» ЦЕЛЬ УПРАЖНЕНИЯ:
Верните все строки, приведённые ниже, полностью и без единого изменения.

» СТРОКИ ДАННЫХ:
######

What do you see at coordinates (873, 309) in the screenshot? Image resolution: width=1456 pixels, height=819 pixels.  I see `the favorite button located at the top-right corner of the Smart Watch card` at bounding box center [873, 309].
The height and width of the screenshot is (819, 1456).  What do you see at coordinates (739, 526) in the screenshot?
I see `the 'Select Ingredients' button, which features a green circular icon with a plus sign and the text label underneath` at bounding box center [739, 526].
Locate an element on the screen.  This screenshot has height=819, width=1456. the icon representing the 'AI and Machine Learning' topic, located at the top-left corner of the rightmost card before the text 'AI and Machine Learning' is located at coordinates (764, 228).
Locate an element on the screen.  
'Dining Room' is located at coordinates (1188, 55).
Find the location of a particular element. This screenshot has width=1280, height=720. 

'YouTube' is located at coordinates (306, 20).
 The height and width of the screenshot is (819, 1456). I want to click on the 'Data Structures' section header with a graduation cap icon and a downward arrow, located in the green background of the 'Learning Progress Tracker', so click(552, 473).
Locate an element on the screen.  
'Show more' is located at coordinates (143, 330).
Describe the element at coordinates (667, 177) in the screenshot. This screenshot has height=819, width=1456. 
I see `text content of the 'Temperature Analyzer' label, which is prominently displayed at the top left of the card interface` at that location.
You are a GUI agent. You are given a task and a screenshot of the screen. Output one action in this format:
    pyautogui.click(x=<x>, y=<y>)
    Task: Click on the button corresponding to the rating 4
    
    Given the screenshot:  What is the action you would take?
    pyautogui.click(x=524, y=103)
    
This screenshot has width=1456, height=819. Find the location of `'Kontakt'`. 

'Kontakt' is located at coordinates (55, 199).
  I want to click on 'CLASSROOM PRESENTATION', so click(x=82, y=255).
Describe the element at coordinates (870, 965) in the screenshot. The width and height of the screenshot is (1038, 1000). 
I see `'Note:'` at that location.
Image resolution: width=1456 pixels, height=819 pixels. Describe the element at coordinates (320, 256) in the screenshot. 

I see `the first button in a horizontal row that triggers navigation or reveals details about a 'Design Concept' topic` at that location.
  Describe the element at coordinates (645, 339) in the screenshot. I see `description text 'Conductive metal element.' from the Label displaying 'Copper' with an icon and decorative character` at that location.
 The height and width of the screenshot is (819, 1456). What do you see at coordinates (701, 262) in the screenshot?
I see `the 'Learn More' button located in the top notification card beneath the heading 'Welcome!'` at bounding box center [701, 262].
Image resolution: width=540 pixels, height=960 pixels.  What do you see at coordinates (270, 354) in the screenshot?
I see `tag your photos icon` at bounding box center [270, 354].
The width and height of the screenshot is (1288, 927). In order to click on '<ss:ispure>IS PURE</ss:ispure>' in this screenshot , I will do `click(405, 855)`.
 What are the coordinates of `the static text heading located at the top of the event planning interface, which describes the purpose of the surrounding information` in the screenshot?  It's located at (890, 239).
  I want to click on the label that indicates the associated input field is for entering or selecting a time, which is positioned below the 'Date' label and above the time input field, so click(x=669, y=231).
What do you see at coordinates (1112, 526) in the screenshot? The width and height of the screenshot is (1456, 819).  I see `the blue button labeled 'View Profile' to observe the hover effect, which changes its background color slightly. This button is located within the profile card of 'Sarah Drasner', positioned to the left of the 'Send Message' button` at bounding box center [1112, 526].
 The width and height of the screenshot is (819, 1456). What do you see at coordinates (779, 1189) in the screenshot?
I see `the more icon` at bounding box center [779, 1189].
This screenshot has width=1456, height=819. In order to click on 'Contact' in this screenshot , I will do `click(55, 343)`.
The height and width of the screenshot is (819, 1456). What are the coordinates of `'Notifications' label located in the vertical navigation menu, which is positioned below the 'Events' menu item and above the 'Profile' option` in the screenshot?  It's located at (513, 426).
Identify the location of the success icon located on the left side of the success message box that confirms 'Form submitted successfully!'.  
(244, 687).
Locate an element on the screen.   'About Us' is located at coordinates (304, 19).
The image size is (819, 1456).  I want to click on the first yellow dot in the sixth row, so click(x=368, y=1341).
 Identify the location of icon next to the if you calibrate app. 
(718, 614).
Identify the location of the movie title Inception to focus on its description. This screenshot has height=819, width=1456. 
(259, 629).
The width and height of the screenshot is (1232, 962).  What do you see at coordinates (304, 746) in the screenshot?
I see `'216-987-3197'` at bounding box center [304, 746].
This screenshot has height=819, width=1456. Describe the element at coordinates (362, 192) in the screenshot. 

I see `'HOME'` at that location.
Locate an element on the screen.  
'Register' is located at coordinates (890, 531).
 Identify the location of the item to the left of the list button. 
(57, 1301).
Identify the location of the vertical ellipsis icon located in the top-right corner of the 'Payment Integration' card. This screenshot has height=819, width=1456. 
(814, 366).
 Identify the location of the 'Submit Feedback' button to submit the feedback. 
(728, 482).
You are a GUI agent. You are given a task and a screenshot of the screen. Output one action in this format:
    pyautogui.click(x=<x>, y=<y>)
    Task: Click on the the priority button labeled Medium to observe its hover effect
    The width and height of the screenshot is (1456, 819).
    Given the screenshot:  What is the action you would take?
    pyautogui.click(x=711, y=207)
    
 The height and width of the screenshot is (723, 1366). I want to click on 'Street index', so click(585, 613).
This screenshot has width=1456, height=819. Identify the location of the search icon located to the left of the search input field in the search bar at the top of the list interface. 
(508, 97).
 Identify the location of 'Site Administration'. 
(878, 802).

######

» РЕЗУЛЬТАТ:
What do you see at coordinates (873, 309) in the screenshot? Image resolution: width=1456 pixels, height=819 pixels.  I see `the favorite button located at the top-right corner of the Smart Watch card` at bounding box center [873, 309].
The height and width of the screenshot is (819, 1456).  What do you see at coordinates (739, 526) in the screenshot?
I see `the 'Select Ingredients' button, which features a green circular icon with a plus sign and the text label underneath` at bounding box center [739, 526].
Locate an element on the screen.  This screenshot has height=819, width=1456. the icon representing the 'AI and Machine Learning' topic, located at the top-left corner of the rightmost card before the text 'AI and Machine Learning' is located at coordinates (764, 228).
Locate an element on the screen.  
'Dining Room' is located at coordinates (1188, 55).
Find the location of a particular element. This screenshot has width=1280, height=720. 

'YouTube' is located at coordinates (306, 20).
 The height and width of the screenshot is (819, 1456). I want to click on the 'Data Structures' section header with a graduation cap icon and a downward arrow, located in the green background of the 'Learning Progress Tracker', so click(552, 473).
Locate an element on the screen.  
'Show more' is located at coordinates (143, 330).
Describe the element at coordinates (667, 177) in the screenshot. This screenshot has height=819, width=1456. 
I see `text content of the 'Temperature Analyzer' label, which is prominently displayed at the top left of the card interface` at that location.
You are a GUI agent. You are given a task and a screenshot of the screen. Output one action in this format:
    pyautogui.click(x=<x>, y=<y>)
    Task: Click on the button corresponding to the rating 4
    
    Given the screenshot:  What is the action you would take?
    pyautogui.click(x=524, y=103)
    
This screenshot has width=1456, height=819. Find the location of `'Kontakt'`. 

'Kontakt' is located at coordinates (55, 199).
  I want to click on 'CLASSROOM PRESENTATION', so click(x=82, y=255).
Describe the element at coordinates (870, 965) in the screenshot. The width and height of the screenshot is (1038, 1000). 
I see `'Note:'` at that location.
Image resolution: width=1456 pixels, height=819 pixels. Describe the element at coordinates (320, 256) in the screenshot. 

I see `the first button in a horizontal row that triggers navigation or reveals details about a 'Design Concept' topic` at that location.
  Describe the element at coordinates (645, 339) in the screenshot. I see `description text 'Conductive metal element.' from the Label displaying 'Copper' with an icon and decorative character` at that location.
 The height and width of the screenshot is (819, 1456). What do you see at coordinates (701, 262) in the screenshot?
I see `the 'Learn More' button located in the top notification card beneath the heading 'Welcome!'` at bounding box center [701, 262].
Image resolution: width=540 pixels, height=960 pixels.  What do you see at coordinates (270, 354) in the screenshot?
I see `tag your photos icon` at bounding box center [270, 354].
The width and height of the screenshot is (1288, 927). In order to click on '<ss:ispure>IS PURE</ss:ispure>' in this screenshot , I will do `click(405, 855)`.
 What are the coordinates of `the static text heading located at the top of the event planning interface, which describes the purpose of the surrounding information` in the screenshot?  It's located at (890, 239).
  I want to click on the label that indicates the associated input field is for entering or selecting a time, which is positioned below the 'Date' label and above the time input field, so click(x=669, y=231).
What do you see at coordinates (1112, 526) in the screenshot? The width and height of the screenshot is (1456, 819).  I see `the blue button labeled 'View Profile' to observe the hover effect, which changes its background color slightly. This button is located within the profile card of 'Sarah Drasner', positioned to the left of the 'Send Message' button` at bounding box center [1112, 526].
 The width and height of the screenshot is (819, 1456). What do you see at coordinates (779, 1189) in the screenshot?
I see `the more icon` at bounding box center [779, 1189].
This screenshot has width=1456, height=819. In order to click on 'Contact' in this screenshot , I will do `click(55, 343)`.
The height and width of the screenshot is (819, 1456). What are the coordinates of `'Notifications' label located in the vertical navigation menu, which is positioned below the 'Events' menu item and above the 'Profile' option` in the screenshot?  It's located at (513, 426).
Identify the location of the success icon located on the left side of the success message box that confirms 'Form submitted successfully!'.  
(244, 687).
Locate an element on the screen.   'About Us' is located at coordinates (304, 19).
The image size is (819, 1456).  I want to click on the first yellow dot in the sixth row, so click(x=368, y=1341).
 Identify the location of icon next to the if you calibrate app. 
(718, 614).
Identify the location of the movie title Inception to focus on its description. This screenshot has height=819, width=1456. 
(259, 629).
The width and height of the screenshot is (1232, 962).  What do you see at coordinates (304, 746) in the screenshot?
I see `'216-987-3197'` at bounding box center [304, 746].
This screenshot has height=819, width=1456. Describe the element at coordinates (362, 192) in the screenshot. 

I see `'HOME'` at that location.
Locate an element on the screen.  
'Register' is located at coordinates (890, 531).
 Identify the location of the item to the left of the list button. 
(57, 1301).
Identify the location of the vertical ellipsis icon located in the top-right corner of the 'Payment Integration' card. This screenshot has height=819, width=1456. 
(814, 366).
 Identify the location of the 'Submit Feedback' button to submit the feedback. 
(728, 482).
You are a GUI agent. You are given a task and a screenshot of the screen. Output one action in this format:
    pyautogui.click(x=<x>, y=<y>)
    Task: Click on the the priority button labeled Medium to observe its hover effect
    The width and height of the screenshot is (1456, 819).
    Given the screenshot:  What is the action you would take?
    pyautogui.click(x=711, y=207)
    
 The height and width of the screenshot is (723, 1366). I want to click on 'Street index', so click(585, 613).
This screenshot has width=1456, height=819. Identify the location of the search icon located to the left of the search input field in the search bar at the top of the list interface. 
(508, 97).
 Identify the location of 'Site Administration'. 
(878, 802).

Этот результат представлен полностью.